2015-04-11 23:37:37 | 民俗学

 長野県民俗の会の事務局を引き継いで4ヶ月。通信、会報、そして『長野県中・南部の石造物』と毎月のように発送事務に追われた。会員が減って発送数はかつてより100通近く減ったのに、そのいっぽうで交換団体や図書館への発送数が増えて発送数はさほど変わりない。そんななか思うのは、果たして発送している会報や通信が生かされているかということ。桜井弘人氏は『伊那民俗』100号に次のような言葉を載せている。「この地域の祭りはこんなにすごいんだとう思いで論文形式にまとめたことがあったが、それは地域の伝承者にとっては無縁の存在でしかなかった。

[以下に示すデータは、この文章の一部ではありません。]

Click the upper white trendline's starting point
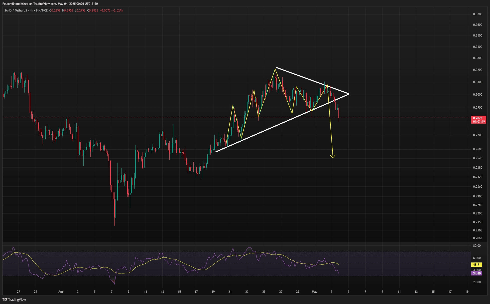Viewport: 490px width, 304px height. coord(276,68)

まして、学者が中央の研究雑誌に書いた論文が地元で読まれることは少ない」と。学者が中央の雑誌に書く論文はともかくとして、わたしたち長野県内を活動範囲としている者にとっても、広い長野県というエリアを対象にした雑誌となると論文の対象である地域に還元されることは少ない。できれば地元の人たちに読んで欲しいと思えば、より地域限定の雑誌に投稿したくなるもの。上伊那エリアの事例を扱ったものを意図的に雑誌『伊那路』に投稿したことも何度かあった。同じ思いを抱いて民俗の会への投稿に足踏みされる方もすくなからずいるのではないだろうか。

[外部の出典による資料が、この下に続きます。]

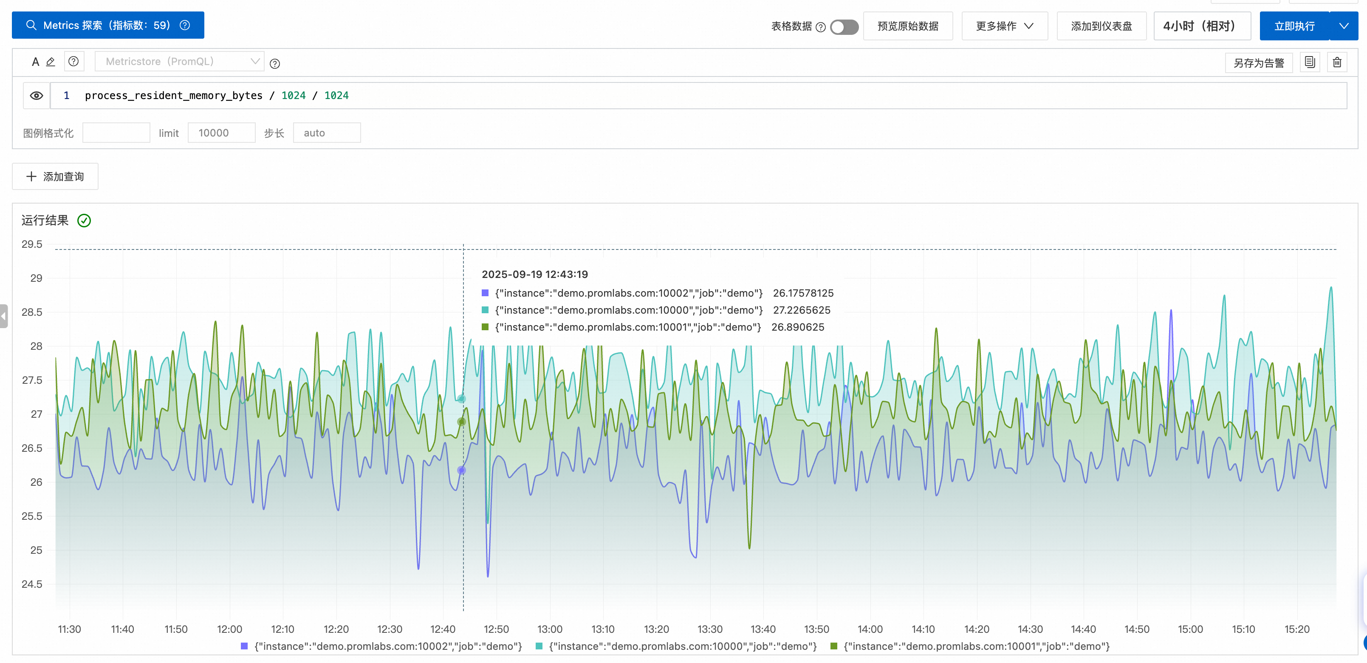Screen dimensions: 1367x663
Task: Open the dropdown arrow next to 立即执行
Action: pos(1343,26)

 会員が130人ほど、確かに発行部数は500部ほどあるが、半数は在庫となって事務局の手元に。その後松本市立博物館に保存されるという形を今はとっているが、事務局を引き継いで思ったことは、バックナンバーが欲しいという依頼があってもすぐに対応できないという歯がゆさだ。忙しいと1週間や2週間は経過してしまう。収入のことが頭から離れて、容易いPDF化で送信してしまうこともある。せっかく印刷されても多くの人々の目に触れることはないといってもよいだろう。交換団体にしてもこちらから印刷物を送付しても、相手側から送付されるものはかつてより少なくなったのではないだろうか。会費で運営しているわけだから会員にとってメリットがなければ従来通り同じことを繰り返していることを見直すべきなのだろう。

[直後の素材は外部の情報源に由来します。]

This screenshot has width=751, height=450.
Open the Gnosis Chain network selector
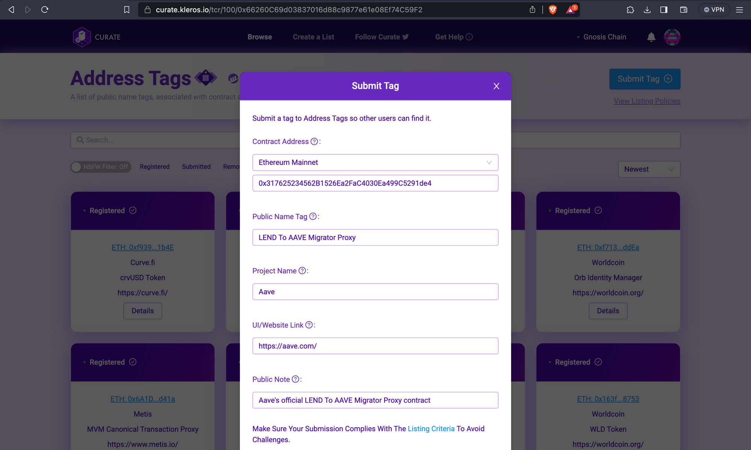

 そういう意味では多くの人々の目に触れられるようにと、県内の図書館に会報を寄贈するようにしたのは良い案だった。2012年2月にそれまで発行されていた会報全号を寄贈し、その後は発行される度に送付してきた。決定当時人口1万人以上の自治体という条件で線引きし、県内の34館が選択された。ところが、寄贈された本が人々の目に触れられるところに開架されているとは限らない。飯田に転勤した2年前、すぐ隣にある飯田市立中央図書館に足を頻繁に運ぶようになった。それまでも開架されていないことは認識していたが、新しく送付された会報すら雑誌コーナーにないため、それでもと思って館の方に声をかけてみた。すると閲覧可能な状態になっていなかったことについて館長名でお詫びの手紙が送られてきて、すぐに開架していただいた上に、通信の合本の申し込みをしていただいた。近在には寄贈している図書館がほかにもあるのだが、一般の人々に閲覧できるところに開架されている例をみない。県立図書館が作成している長野県内公共図書館横断検索サービスというものがある。ここで「長野県民俗の会会報」と検索した結果をまとめたものが別表である。このことは以前“『長野県民俗の会会報』所蔵図書館”でも触れたが、最新の状態である。正確に反映されているかは、実際に図書館に行って確認してみないとわからないが、ここにあげた図書館に近い方々は、ぜひ実見して、開架されていない場合は開架の要望をしてほしいものである。閲覧できないような状況であるならば、寄贈図書館から除外し、人口1万人という条件で線引きされて、寄贈していない図書館へ寄贈先を変更していきたい。